=== DOCUMENT EXTRACT ===
BEGIN

Brown gave Cosmopolitan its bad-girl point of view

Magazine’s longtime editor dies at 90

Helen Gurley Brown pictured in 1982. (Associated Press)
Hillel Italie Associated Press

NEW YORK – It was not the kind of advice women were used to hearing:

• Make a list of the men in your life and arrange them in categories: “The Eligibles,” “The Eligibles-But-Who-Needs-Them,” “The Don Juans,” “The Divorcing Man.”

• “Marriage is insurance for the worst years of your life.” Save the “best” for when you’re single.

• “Travel on boats is strictly B.Y.O.M (Bring Your Own Man).”

• And forget about church. “Spiritual benefits,” yes. Prospects for bed, unlikely.

The sexual revolution, Helen Gurley Brown declared 50 years ago, was no longer just for men.

Brown, the longtime editor of Cosmopolitan magazine and an author who encouraged women not to save it for the wedding night, died Monday at a hospital in New York after a brief hospitalization, Hearst CEO Frank A. Bennack Jr. said in a statement. She was 90.

“Sex and the Single Girl,” her million-selling grab-bag book of advice, opinion and anecdote on why being single shouldn’t mean being sexless, made a celebrity of the 40-year-old advertising copywriter in 1962 and made her a foil for feminists who believed that women’s rights meant more than sleeping around.

Three years later, she was hired by Hearst Magazines to turn around the languishing Cosmopolitan, and it became her playtime pulpit for the next 32 years.

She said at the outset that her aim was to tell a reader “how to get everything out of life – the money, recognition, success, men, prestige, authority, dignity – whatever she is looking at through the glass her nose is pressed against.”

END

=== RECORDED DATA ===

BEGIN

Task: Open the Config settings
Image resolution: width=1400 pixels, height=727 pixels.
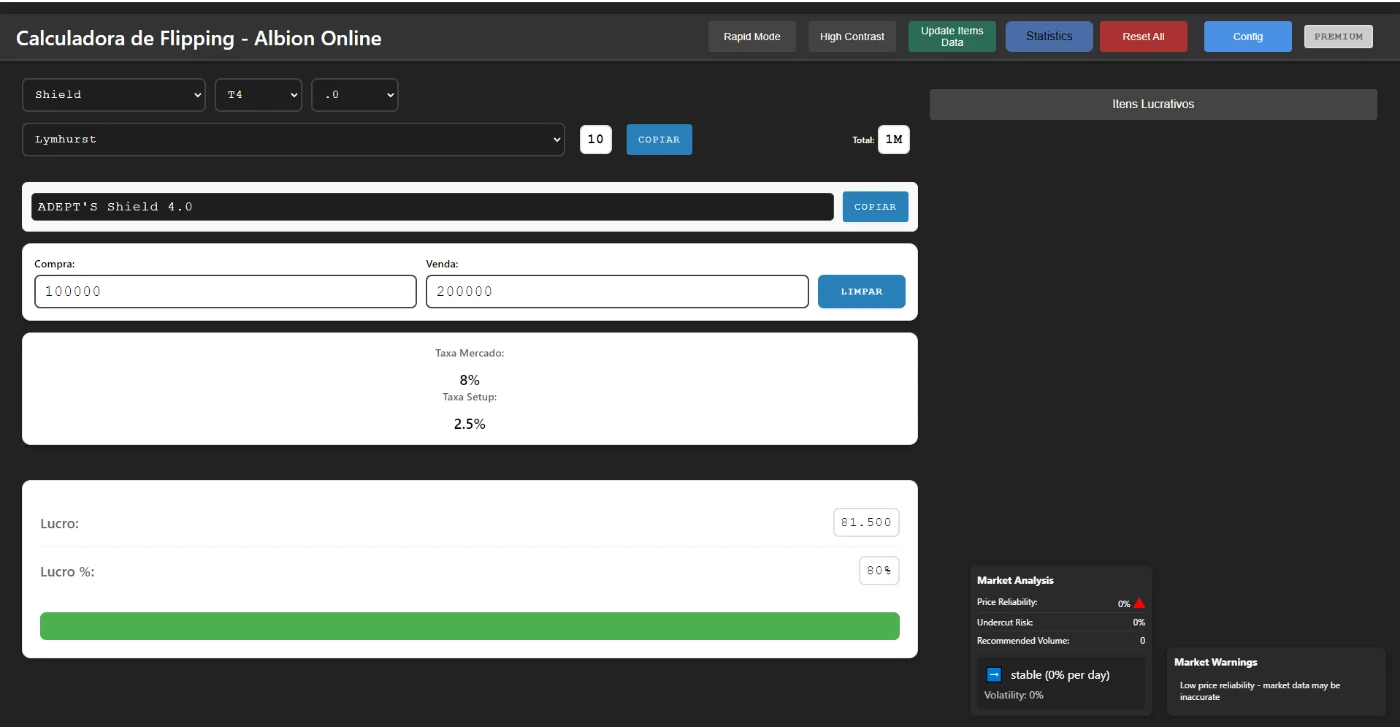Action: pyautogui.click(x=1247, y=37)
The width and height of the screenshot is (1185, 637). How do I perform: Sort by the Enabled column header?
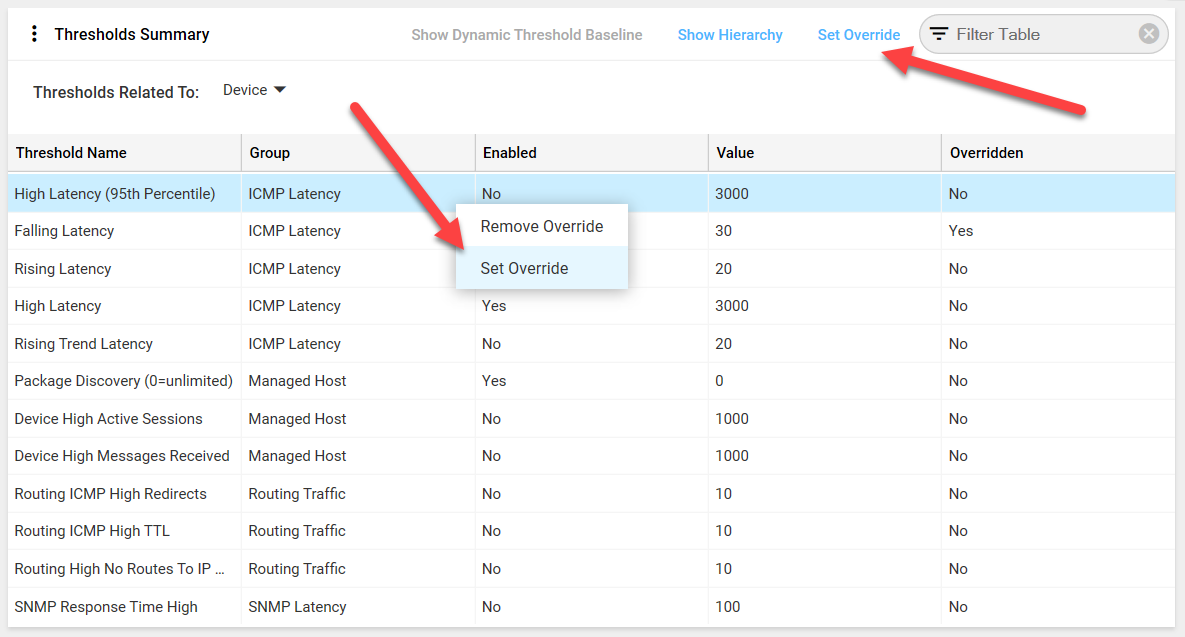tap(509, 152)
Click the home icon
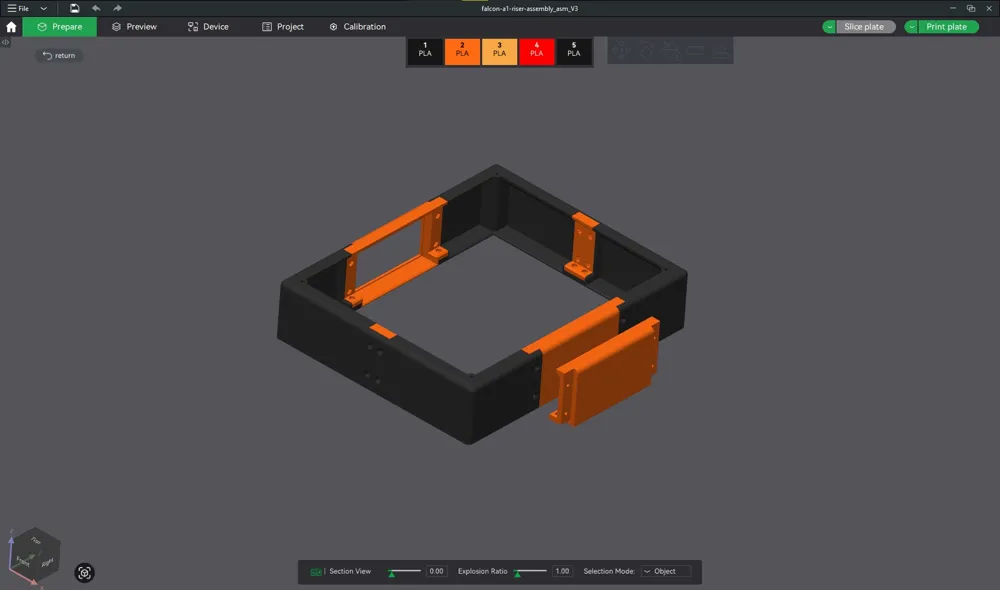1000x590 pixels. (9, 26)
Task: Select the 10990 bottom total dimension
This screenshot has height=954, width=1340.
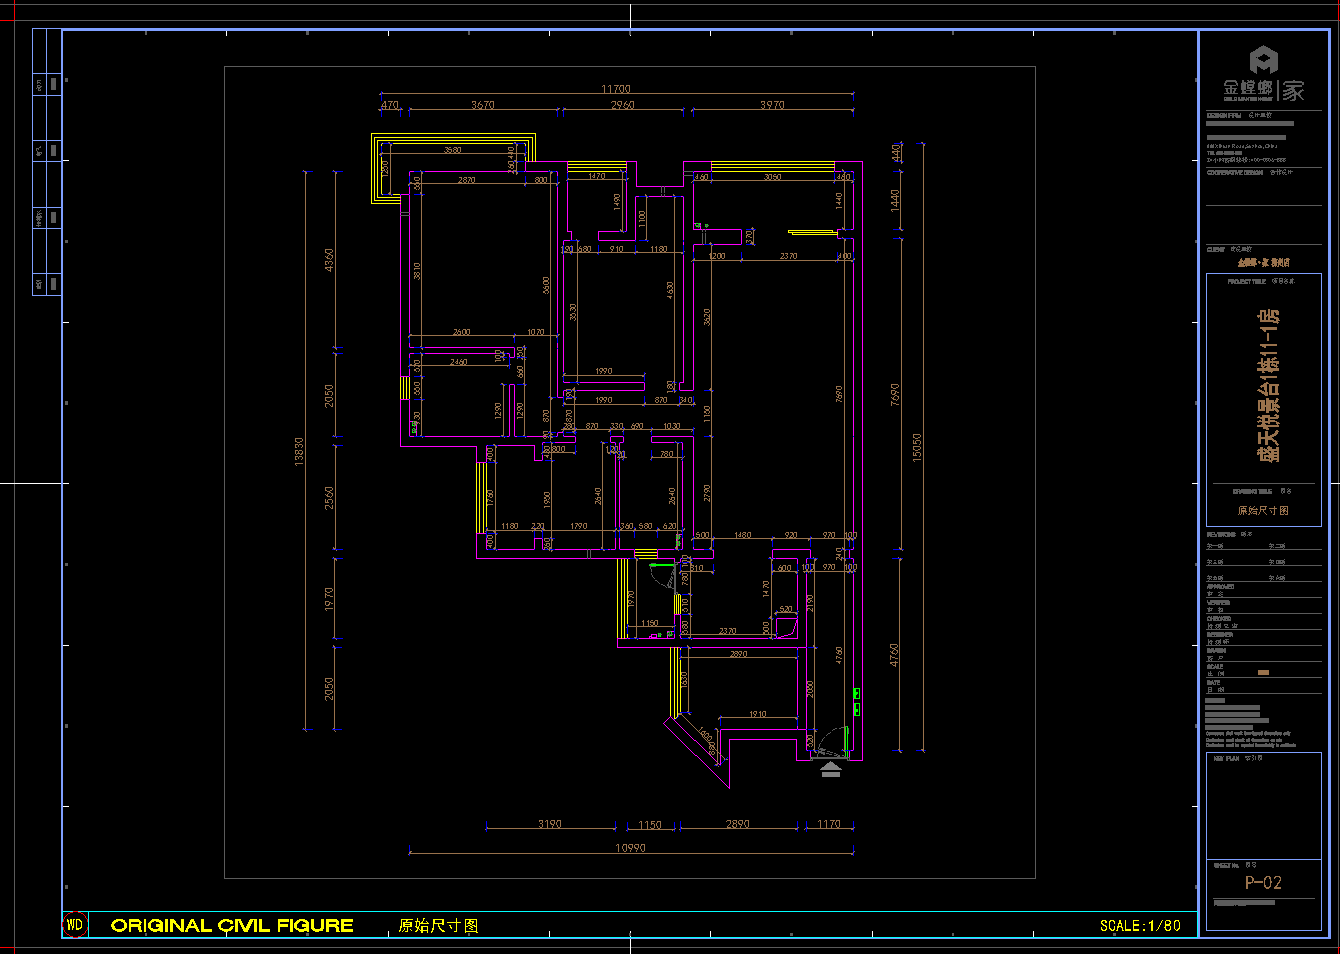Action: click(630, 848)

END

=== EXERCISE REQUIREMENTS ===
Continue the news article on Helen Gurley Brown's death from the point where it stops. The records come from a separate source.

=== WRITTEN REPLY ===
“It was a terrific magazine,” she said, looking back when she surrendered the editorship of the U.S. edition in 1997. “I would want my legacy to be, ‘She created something that helped people.’ My reader, I always felt, was someone who needed to come into her own.”

Along the way, she added to the language such terms as “Cosmo girl” – hip, sexy, vivacious and smart – and “mouseburger,” which she coined first in describing herself as a plain and ordinary woman who must work relentlessly to make herself desirable and successful.

Her motto: “Good girls go to heaven, bad girls go everywhere.”

She put big-haired, deep-cleavaged beauties on the magazine’s cover behind teaser titles like “Nothing Fails Like Sex-cess – Facts About Our Real Lovemaking Needs.”

Male centerfolds arrived during the 1970s – Burt Reynolds’ (modestly) nude pose in 1972 created a sensation – but departed by the ’90s.

One early critic was Betty Friedan, who dismissed the magazine as “immature teenage-level sexual fantasy” but later came around and said Brown, “in her editorship, has been a rather spirited and gutsy example in the revolution of women.”